**Input records**

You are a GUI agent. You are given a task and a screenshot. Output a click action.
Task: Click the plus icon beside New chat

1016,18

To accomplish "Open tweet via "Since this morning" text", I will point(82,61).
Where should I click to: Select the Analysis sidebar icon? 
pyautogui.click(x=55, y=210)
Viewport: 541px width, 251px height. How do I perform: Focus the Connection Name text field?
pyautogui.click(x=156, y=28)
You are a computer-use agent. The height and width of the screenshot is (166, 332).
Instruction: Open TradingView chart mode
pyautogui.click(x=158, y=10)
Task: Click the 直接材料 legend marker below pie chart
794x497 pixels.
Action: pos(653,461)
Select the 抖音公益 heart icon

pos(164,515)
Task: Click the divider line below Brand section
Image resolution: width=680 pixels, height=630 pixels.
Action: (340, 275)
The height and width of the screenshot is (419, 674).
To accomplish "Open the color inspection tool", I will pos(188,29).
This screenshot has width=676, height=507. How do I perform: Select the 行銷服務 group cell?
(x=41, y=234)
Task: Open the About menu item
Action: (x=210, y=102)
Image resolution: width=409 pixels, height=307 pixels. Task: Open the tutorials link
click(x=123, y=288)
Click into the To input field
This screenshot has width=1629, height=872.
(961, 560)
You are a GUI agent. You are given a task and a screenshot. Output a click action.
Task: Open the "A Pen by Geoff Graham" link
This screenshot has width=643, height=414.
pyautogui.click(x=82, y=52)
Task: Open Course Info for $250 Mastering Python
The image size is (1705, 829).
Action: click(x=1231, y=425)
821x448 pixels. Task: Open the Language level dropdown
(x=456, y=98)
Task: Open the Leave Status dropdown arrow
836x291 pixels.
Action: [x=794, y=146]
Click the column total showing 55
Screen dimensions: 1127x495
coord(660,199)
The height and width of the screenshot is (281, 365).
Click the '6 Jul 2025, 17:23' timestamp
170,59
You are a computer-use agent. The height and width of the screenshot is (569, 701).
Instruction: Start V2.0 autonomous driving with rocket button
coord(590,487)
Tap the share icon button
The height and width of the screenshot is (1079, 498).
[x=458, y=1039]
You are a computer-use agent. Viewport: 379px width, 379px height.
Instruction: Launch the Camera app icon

**Problem**
Your reply should hold all the lines from the listing above in which "will" appears.

**Problem solution**
To accomplish "Open tweet via "Since this morning" text", I will point(82,61).
To accomplish "Open the color inspection tool", I will pos(188,29).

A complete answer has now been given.